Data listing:
— BEGIN —
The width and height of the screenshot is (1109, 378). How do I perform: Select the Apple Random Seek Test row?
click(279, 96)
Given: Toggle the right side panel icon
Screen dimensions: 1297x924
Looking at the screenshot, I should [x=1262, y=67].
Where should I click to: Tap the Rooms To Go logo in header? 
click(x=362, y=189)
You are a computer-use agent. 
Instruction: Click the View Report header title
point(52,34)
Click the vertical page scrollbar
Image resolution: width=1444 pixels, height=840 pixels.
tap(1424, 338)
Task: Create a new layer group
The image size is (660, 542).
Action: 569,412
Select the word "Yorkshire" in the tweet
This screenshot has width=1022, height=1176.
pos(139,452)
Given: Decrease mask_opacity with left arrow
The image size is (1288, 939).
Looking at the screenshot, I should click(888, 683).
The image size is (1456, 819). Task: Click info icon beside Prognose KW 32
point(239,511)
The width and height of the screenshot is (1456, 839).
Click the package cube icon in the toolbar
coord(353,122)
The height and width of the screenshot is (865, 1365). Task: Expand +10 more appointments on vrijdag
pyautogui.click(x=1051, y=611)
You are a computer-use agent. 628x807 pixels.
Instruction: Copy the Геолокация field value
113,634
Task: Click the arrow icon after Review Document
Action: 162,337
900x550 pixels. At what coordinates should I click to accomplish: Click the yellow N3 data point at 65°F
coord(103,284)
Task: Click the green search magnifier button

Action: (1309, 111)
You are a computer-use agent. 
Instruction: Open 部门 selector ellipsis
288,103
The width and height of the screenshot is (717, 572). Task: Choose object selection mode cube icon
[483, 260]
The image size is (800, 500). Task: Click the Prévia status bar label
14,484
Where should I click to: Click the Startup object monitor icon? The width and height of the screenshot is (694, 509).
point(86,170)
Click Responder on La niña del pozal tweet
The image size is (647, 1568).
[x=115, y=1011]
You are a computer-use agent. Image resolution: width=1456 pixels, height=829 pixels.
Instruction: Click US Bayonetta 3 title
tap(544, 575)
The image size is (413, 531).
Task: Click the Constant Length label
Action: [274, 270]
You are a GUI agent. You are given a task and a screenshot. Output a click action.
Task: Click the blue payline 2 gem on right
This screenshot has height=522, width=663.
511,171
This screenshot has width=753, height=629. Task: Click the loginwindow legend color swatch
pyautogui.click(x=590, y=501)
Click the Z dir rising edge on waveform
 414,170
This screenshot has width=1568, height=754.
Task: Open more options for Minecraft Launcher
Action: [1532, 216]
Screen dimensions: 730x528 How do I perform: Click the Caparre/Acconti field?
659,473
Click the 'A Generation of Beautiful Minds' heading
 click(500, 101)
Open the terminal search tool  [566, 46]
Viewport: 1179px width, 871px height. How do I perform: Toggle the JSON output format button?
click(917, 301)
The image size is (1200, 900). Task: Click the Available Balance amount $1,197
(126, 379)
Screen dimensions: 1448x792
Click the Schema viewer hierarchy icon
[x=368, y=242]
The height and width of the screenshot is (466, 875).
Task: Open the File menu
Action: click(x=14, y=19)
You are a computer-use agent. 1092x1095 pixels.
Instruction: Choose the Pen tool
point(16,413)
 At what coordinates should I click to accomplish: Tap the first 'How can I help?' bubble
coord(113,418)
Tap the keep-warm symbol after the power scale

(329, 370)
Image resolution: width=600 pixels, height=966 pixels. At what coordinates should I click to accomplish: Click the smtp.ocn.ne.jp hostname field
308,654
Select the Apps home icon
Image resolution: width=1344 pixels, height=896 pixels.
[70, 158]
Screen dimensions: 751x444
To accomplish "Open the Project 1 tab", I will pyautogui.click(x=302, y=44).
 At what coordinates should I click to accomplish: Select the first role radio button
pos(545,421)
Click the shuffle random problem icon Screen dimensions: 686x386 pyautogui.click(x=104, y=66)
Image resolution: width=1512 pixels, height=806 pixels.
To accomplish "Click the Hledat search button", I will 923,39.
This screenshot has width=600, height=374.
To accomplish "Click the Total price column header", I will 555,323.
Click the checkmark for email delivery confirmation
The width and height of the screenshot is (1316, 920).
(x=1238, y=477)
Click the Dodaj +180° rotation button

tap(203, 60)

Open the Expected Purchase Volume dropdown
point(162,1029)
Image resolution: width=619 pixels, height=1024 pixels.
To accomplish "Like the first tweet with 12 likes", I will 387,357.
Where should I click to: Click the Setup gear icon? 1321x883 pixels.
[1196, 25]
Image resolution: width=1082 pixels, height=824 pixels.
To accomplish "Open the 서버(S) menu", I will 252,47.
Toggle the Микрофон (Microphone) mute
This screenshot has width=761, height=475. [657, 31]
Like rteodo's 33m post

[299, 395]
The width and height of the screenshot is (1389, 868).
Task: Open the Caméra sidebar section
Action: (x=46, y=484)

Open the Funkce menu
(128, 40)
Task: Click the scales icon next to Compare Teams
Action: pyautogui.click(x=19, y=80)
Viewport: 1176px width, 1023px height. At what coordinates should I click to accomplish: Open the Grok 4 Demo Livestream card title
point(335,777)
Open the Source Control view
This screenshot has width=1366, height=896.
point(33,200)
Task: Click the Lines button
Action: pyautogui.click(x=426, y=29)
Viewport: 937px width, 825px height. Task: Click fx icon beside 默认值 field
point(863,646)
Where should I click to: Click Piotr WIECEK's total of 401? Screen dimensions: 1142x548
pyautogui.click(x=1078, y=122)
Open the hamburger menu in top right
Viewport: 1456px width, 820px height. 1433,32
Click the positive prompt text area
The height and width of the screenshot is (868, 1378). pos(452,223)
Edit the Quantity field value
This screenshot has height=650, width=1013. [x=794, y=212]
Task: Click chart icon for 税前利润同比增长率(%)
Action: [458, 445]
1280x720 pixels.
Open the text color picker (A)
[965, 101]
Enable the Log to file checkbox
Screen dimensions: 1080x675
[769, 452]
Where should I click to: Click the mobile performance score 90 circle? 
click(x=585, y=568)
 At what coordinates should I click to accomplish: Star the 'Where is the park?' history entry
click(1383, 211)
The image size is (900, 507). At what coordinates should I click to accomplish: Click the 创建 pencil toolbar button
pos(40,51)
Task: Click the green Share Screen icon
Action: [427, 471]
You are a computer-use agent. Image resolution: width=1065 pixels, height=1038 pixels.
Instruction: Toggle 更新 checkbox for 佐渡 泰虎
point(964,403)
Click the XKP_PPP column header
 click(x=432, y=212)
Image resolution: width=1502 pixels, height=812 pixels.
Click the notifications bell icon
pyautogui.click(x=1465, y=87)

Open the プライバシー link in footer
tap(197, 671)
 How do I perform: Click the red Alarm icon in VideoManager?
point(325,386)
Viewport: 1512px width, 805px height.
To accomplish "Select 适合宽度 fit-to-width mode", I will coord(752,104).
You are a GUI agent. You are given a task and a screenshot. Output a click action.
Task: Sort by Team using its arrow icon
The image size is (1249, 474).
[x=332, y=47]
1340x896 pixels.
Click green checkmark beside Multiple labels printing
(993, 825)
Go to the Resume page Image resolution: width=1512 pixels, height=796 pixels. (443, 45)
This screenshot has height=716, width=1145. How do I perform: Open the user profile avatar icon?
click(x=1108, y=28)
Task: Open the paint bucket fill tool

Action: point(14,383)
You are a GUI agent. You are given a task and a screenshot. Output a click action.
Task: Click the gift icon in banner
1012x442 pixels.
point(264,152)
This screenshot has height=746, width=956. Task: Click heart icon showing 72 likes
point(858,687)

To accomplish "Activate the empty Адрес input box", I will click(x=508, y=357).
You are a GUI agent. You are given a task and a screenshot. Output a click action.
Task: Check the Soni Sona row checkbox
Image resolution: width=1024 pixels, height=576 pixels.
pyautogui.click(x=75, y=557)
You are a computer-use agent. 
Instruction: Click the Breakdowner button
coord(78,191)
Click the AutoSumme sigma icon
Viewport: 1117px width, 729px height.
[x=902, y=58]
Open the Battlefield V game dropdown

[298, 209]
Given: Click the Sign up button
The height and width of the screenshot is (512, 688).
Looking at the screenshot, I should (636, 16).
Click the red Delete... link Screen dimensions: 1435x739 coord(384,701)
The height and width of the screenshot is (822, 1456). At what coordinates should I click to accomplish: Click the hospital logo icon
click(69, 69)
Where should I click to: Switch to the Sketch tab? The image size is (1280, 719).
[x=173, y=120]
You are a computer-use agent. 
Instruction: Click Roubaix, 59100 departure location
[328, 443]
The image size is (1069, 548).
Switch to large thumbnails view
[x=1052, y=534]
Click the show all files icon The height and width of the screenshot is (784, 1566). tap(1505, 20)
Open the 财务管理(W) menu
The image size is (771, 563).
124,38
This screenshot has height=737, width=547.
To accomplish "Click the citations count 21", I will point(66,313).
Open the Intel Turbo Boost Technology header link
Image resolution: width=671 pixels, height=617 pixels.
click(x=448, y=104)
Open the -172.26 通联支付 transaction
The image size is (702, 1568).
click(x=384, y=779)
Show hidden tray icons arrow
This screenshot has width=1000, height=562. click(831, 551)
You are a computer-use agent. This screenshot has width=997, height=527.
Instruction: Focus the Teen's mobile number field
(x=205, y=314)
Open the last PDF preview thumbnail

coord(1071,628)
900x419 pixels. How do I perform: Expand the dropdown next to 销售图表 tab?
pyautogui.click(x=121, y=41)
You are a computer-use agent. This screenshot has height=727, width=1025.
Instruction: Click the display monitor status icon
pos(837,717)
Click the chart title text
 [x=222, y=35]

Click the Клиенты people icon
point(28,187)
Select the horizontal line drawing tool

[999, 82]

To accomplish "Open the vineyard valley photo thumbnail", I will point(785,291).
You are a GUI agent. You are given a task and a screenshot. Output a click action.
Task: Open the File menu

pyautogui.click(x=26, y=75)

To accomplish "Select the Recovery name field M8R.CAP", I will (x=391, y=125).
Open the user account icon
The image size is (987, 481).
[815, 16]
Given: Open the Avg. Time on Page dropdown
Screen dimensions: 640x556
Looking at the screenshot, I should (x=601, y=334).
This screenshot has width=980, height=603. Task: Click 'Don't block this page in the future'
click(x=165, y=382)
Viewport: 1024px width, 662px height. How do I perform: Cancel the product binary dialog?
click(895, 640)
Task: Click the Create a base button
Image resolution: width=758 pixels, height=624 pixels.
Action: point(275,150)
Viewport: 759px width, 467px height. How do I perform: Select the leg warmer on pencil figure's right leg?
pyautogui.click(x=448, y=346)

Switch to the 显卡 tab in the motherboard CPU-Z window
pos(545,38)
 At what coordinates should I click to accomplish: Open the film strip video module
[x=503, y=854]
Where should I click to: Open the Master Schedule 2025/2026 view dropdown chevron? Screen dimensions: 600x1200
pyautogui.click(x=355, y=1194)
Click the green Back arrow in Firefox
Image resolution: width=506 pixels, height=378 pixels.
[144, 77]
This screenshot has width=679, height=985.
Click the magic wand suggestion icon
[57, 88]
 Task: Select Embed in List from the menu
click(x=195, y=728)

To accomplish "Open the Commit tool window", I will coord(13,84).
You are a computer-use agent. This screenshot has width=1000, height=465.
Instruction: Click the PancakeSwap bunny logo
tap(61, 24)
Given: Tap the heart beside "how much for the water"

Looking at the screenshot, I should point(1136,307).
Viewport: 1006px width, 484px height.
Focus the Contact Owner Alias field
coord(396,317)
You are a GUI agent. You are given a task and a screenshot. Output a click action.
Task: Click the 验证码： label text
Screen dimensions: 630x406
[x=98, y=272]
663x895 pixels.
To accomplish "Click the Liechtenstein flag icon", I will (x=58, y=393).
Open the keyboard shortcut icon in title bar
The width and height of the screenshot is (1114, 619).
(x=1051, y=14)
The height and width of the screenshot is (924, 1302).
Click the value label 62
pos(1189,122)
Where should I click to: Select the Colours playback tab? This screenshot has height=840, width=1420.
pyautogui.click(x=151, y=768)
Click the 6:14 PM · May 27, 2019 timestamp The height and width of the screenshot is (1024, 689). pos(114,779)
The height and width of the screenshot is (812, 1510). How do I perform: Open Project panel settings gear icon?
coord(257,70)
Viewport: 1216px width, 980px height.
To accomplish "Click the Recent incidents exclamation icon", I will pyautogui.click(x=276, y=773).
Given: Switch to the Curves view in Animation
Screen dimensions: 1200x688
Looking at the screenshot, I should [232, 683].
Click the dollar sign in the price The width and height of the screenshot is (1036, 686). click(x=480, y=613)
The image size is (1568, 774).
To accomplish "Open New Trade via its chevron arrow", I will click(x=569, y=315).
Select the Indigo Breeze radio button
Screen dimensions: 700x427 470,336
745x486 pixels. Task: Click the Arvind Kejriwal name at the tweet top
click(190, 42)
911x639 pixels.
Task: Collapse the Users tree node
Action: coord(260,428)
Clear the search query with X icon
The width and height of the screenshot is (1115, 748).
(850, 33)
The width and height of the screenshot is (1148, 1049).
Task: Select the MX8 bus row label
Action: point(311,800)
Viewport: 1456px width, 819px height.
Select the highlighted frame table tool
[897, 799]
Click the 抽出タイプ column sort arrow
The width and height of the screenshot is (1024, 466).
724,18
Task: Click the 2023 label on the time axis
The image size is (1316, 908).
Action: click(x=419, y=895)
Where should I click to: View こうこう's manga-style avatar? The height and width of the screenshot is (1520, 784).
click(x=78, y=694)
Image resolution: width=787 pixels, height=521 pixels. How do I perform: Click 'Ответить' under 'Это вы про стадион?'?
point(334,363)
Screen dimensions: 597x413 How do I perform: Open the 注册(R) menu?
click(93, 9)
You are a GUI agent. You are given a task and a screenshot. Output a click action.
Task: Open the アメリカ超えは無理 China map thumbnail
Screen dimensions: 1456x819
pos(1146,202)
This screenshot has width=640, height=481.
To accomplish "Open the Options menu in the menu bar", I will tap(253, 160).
— END —
(Task prompt): Copy the lines of the records exactly, beginning with the first line and ending with the line that contains "Looking at the screenshot, I should [x=1262, y=67].".

(Task solution):
The width and height of the screenshot is (1109, 378). How do I perform: Select the Apple Random Seek Test row?
click(279, 96)
Given: Toggle the right side panel icon
Screen dimensions: 1297x924
Looking at the screenshot, I should [x=1262, y=67].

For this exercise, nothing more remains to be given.